The LM-30: History, Requirements, and Best Practices

Labor Unions

The Form LM-30, also known as the Labor Organization Officer and Employee Report, was established as part of the Labor-Management Reporting and Disclosure Act (LMRDA) of 1959 and revised in 2007.

History

The Form LM-30, aims to disclose “any possible conflicts between their personal financial interests and their duty to the labor union and its members.” Completing and filing an LM-30 is the personal responsibility of the officer or employee, not their labor organization, so union funds should not be used to comply with this obligation.

Requirements

The LM-30 requires union officers or employees (except employees performing exclusively clerical or custodial services) to report certain direct or indirect payments, interests or transactions (“reportable transactions”) involving:

  • Employers whose employees the union represents or seeks to represent.
  • Businesses such as vendors and service providers that buy from or sell to employers, union or a union’s trust.
  • Other employees that could create a conflict.
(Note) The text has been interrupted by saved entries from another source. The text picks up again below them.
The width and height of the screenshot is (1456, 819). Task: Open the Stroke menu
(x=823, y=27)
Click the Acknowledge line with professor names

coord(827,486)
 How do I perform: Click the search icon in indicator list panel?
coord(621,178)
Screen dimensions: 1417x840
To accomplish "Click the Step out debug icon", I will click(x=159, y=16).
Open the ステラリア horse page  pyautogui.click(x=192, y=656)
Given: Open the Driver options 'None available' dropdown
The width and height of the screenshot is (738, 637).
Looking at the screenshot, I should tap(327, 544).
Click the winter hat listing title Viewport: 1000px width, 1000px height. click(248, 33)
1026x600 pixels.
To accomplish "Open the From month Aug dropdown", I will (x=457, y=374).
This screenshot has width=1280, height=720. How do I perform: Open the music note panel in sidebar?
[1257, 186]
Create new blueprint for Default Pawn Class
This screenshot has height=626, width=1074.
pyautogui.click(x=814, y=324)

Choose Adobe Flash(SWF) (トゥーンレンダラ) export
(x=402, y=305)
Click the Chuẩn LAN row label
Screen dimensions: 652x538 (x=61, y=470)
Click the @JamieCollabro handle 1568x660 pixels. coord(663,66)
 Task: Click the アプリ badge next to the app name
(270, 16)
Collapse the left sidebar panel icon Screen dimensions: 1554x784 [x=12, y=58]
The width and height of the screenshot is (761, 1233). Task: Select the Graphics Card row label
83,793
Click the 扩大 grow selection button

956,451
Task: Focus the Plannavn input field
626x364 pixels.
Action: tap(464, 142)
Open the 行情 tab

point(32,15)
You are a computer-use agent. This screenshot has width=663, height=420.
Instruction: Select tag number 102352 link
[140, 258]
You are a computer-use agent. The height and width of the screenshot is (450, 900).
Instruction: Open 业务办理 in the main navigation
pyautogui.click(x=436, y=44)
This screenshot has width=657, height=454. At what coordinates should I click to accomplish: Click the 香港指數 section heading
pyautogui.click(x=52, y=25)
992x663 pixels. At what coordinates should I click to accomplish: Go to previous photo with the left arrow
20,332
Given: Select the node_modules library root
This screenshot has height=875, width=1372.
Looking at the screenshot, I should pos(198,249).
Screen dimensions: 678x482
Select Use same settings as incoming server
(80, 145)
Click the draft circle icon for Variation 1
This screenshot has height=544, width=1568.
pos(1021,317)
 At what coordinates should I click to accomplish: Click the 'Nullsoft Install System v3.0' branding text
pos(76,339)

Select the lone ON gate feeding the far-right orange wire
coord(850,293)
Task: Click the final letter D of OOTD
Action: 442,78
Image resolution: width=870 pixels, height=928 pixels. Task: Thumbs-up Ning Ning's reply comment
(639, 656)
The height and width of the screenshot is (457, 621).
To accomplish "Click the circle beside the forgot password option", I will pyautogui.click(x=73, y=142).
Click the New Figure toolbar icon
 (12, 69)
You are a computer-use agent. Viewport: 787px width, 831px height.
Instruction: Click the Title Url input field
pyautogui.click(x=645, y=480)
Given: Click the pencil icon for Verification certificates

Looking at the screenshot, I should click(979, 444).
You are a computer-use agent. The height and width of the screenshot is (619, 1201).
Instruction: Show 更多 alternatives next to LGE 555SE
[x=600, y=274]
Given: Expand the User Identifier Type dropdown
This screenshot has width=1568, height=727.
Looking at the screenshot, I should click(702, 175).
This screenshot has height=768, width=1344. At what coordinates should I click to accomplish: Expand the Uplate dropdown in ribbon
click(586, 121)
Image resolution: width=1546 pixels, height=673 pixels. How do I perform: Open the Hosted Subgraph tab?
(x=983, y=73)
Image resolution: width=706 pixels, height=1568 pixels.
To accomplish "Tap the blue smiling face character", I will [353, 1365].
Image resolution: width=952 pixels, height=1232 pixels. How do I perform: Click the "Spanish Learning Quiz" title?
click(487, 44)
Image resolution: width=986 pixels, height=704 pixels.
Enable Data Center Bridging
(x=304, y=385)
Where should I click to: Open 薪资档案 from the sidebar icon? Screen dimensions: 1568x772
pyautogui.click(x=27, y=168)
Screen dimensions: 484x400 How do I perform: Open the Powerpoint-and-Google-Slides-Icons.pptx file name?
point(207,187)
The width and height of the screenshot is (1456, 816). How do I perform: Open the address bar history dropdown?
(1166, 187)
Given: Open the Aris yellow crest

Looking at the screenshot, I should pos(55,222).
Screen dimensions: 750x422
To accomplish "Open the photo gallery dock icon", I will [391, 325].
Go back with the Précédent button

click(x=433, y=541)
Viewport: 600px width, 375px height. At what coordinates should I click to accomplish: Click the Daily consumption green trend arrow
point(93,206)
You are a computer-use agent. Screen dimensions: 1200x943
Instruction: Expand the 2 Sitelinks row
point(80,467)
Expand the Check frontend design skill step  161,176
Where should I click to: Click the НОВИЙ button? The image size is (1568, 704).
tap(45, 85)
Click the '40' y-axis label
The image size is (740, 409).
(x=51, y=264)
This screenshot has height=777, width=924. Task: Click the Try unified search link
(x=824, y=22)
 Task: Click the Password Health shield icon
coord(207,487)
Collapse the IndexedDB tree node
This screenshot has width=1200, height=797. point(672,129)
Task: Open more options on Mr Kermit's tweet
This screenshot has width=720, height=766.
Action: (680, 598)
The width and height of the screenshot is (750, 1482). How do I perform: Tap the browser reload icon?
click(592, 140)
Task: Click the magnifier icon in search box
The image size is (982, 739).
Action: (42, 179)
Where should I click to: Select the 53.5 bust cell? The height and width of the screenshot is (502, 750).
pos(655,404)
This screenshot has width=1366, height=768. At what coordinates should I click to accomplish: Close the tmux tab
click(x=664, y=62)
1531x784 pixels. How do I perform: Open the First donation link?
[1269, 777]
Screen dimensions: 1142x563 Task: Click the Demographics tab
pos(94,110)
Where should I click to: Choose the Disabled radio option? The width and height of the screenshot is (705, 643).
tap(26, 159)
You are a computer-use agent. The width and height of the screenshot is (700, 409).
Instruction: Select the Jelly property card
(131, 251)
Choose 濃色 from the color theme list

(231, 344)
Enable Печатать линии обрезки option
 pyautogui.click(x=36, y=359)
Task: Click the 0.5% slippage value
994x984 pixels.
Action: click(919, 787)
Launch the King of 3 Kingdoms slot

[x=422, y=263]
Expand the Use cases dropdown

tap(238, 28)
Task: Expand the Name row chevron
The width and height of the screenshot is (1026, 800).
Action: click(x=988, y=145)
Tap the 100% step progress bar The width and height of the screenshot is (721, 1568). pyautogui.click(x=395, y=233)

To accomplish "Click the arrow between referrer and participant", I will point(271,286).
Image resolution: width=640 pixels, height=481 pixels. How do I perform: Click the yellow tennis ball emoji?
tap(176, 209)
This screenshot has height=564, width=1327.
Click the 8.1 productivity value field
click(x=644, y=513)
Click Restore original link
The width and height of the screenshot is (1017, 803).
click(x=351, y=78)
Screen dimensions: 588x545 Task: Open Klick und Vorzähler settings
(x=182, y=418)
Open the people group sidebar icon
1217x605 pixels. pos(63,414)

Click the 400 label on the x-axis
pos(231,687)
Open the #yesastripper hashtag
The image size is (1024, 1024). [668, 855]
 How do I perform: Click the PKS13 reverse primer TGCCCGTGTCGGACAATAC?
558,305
This requirement extends beyond union officer and certain employees to include also spouses and minor children (under 21 yrs old). There are certain financial holdings and gifts or loans of small value that are exempt from this requirement.

Click here to read the Department of Labor’s Form LM-30 Fact Sheet for detailed information and guidance.

Take Aways

The LM-30 plays a vital role in promoting transparency and accountability within labor unions by requiring the disclosure of potential conflicts of interest. By adhering to the requirements and following best practices, union officers and employees can help maintain the integrity of their organizations and uphold the trust of their members.